→ **About this exercise**
Please give back only the lines below from the one containing "This screenshot has height=505, width=897." to the one containing "You are a computer-use agent. Image resolution: width=225", each repeated word for word, both ends included.

Items from a dataset
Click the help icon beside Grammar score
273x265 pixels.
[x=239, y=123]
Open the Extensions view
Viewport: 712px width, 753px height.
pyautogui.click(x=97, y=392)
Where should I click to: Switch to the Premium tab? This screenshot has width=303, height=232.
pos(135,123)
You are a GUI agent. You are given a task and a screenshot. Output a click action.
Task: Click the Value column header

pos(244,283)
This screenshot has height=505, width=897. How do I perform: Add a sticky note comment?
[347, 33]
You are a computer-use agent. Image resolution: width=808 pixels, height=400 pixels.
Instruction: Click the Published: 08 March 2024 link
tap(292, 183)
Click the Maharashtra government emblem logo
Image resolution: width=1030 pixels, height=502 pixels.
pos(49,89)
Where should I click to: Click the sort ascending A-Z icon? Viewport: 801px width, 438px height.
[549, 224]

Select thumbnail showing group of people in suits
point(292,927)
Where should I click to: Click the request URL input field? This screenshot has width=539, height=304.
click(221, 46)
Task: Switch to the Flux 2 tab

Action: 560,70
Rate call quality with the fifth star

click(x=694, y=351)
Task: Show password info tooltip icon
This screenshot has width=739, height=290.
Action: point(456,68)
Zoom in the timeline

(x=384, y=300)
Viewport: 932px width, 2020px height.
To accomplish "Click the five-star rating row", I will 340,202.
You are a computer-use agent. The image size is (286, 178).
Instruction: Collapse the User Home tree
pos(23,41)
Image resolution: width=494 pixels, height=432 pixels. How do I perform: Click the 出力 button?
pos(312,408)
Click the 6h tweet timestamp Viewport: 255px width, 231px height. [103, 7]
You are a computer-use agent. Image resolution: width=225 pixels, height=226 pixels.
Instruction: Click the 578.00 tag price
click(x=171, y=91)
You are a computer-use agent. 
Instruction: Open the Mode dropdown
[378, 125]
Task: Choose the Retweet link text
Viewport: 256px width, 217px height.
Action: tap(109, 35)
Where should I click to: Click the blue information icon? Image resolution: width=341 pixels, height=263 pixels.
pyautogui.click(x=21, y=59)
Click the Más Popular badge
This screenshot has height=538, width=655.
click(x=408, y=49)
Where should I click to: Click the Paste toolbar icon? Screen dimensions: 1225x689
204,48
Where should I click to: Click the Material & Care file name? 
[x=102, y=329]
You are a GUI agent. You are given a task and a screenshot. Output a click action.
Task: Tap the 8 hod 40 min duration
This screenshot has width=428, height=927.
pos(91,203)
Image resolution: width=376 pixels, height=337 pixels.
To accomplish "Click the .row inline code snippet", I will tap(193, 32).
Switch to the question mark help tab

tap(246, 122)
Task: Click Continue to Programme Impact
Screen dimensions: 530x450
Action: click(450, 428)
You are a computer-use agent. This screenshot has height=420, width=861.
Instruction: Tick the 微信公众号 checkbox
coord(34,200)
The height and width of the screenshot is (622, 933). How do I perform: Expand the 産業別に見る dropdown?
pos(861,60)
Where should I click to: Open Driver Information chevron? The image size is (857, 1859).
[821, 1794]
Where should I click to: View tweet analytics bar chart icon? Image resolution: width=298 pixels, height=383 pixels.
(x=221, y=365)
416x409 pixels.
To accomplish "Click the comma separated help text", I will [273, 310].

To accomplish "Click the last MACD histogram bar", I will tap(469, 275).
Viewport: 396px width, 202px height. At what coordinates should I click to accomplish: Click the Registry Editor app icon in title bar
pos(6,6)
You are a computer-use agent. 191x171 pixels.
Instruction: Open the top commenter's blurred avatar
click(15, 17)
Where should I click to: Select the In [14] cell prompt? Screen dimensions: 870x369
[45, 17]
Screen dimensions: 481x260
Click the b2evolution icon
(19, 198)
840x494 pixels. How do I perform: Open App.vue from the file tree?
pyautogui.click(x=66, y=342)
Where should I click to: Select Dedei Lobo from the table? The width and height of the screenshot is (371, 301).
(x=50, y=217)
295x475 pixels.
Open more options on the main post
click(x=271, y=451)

→ **Response**
This screenshot has height=505, width=897. How do I perform: Add a sticky note comment?
[347, 33]
You are a computer-use agent. Image resolution: width=808 pixels, height=400 pixels.
Instruction: Click the Published: 08 March 2024 link
tap(292, 183)
Click the Maharashtra government emblem logo
Image resolution: width=1030 pixels, height=502 pixels.
pos(49,89)
Where should I click to: Click the sort ascending A-Z icon? Viewport: 801px width, 438px height.
[549, 224]

Select thumbnail showing group of people in suits
point(292,927)
Where should I click to: Click the request URL input field? This screenshot has width=539, height=304.
click(221, 46)
Task: Switch to the Flux 2 tab

Action: 560,70
Rate call quality with the fifth star

click(x=694, y=351)
Task: Show password info tooltip icon
This screenshot has width=739, height=290.
Action: point(456,68)
Zoom in the timeline

(x=384, y=300)
Viewport: 932px width, 2020px height.
To accomplish "Click the five-star rating row", I will 340,202.
You are a computer-use agent. The image size is (286, 178).
Instruction: Collapse the User Home tree
pos(23,41)
Image resolution: width=494 pixels, height=432 pixels. How do I perform: Click the 出力 button?
pos(312,408)
Click the 6h tweet timestamp Viewport: 255px width, 231px height. [103, 7]
You are a computer-use agent. Image resolution: width=225 pixels, height=226 pixels.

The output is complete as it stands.